Table of Contents
- The Challenge
- Architecture & Solution
- Tech Stack
- Key Engineering Decisions
- Backend: Core API Server
- Database Schema & Security
- Docker Engine Module
- SSH & Terminal Engine
- Go Metrics Collector
- Authentication & RBAC
- GitOps Deployment Engine
- Frontend: Vite Dashboard
- Infrastructure Layout
- Deployment
- Roadmap
The Challenge
Managing multi-node VPS infrastructure manually presents significant challenges:
- Fragmented tooling: Each server requires separate SSH sessions, Docker commands, and monitoring tools
- No unified visibility: Container logs, system metrics, and deployment status live in different places
- Security complexity: Managing SSH keys, firewall rules, and access controls across multiple nodes is error-prone
- Manual deployments: No standardized deployment pipeline for GitOps workflows
- No audit trail: Actions taken on infrastructure have no accountability or replay capability
- Limited real-time insight: Polling-based monitoring misses transient issues and state changes
The requirement: Build a unified infrastructure management platform that provides real-time visibility, Docker orchestration, SSH terminal access, GitOps deployment, and comprehensive audit logging across a multi-node VPS cluster — all self-hosted with zero cloud dependencies.
Architecture & Solution
Server Box v2 implements the "UI as Lens" principle where all business logic lives exclusively in the Core API backend. The frontend is a read-display-emit interface with zero authoritative state.

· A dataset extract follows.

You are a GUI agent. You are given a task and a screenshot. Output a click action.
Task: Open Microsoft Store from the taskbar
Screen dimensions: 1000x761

Three Laws of the UI Layer
- Read state from the Core API — never compute locally
- Emit intent via API calls — never execute logic locally
- Let Core decide all outcomes — never hold authoritative state
Component Responsibilities
| Component | Responsibility |
|---|---|
| Core API | All business logic, state, auth, orchestration |
| Dashboard | Read/display state, emit user intent |
| Docker Engine | Container lifecycle, image management, stack orchestration |
| SSH Terminal | Connection pooling, tmux sessions, file transfer |
| Metrics Collector | Go-based agent for real-time telemetry |
| GitOps Engine | Deployment pipelines, rollback, preview environments |
| PostgreSQL | Persistent state, audit trail |
| Redis + BullMQ | Caching, job queues, rate limiting |
Tech Stack
| Layer | Technology | Role |
|---|---|---|
| Backend Framework | Hono 4.x | Fast, lightweight web framework |
| API Layer | tRPC 11 | Type-safe API with zero serialization |
| Language | TypeScript | Full-stack type safety |
| Database | PostgreSQL 16 | Production data store |
| ORM | Drizzle ORM | Type-safe SQL, zero runtime overhead |
| Queue | BullMQ + Redis | Job scheduling, rate limiting |
| Metrics | Go | High-performance telemetry collection |
| Frontend | React 19 + Vite | Modern SPA with fast HMR |
| State Management | TanStack Query + Router | Server state + routing |
| Real-time | SSE + WebSocket | Live updates to dashboard |
| Styling | CSS Modules + Framer Motion | Deep Obsidian design system |
| Infrastructure | Ansible | Server hardening, provisioning |
| Terminal | xterm.js | Browser-based terminal emulation |
| Container | Docker + Kubernetes | Orchestration targets |
Key Engineering Decisions
1. Hono over Express — 5x Performance
// core/src/index.ts
import { Hono } from 'hono';
import { cors } from 'hono/cors';
import { trpcServer } from '@trpc/server/adapters/hono';
import { appRouter } from './routers/index';
import { authMiddleware } from './middleware/auth';
import { logger } from './middleware/logger';
const app = new Hono();
// Global middleware stack
app.use('*', logger());
app.use('*', cors({ origin: '*', credentials: true }));
app.use('*', authMiddleware);
// tRPC route
app.route('/trpc', trpcServer({ router: appRouter }));
// Health check
app.get('/health', (c) => c.json({ status: 'ok', timestamp: Date.now() }));
export default app;2. tRPC for Type-Safe API
// core/src/routers/docker.ts
import { z } from 'zod';
import { router, publicProcedure, protectedProcedure } from '../trpc';
export const dockerRouter = router({
// List containers across all nodes
listContainers: protectedProcedure
.input(z.object({ nodeId: z.string().optional() }))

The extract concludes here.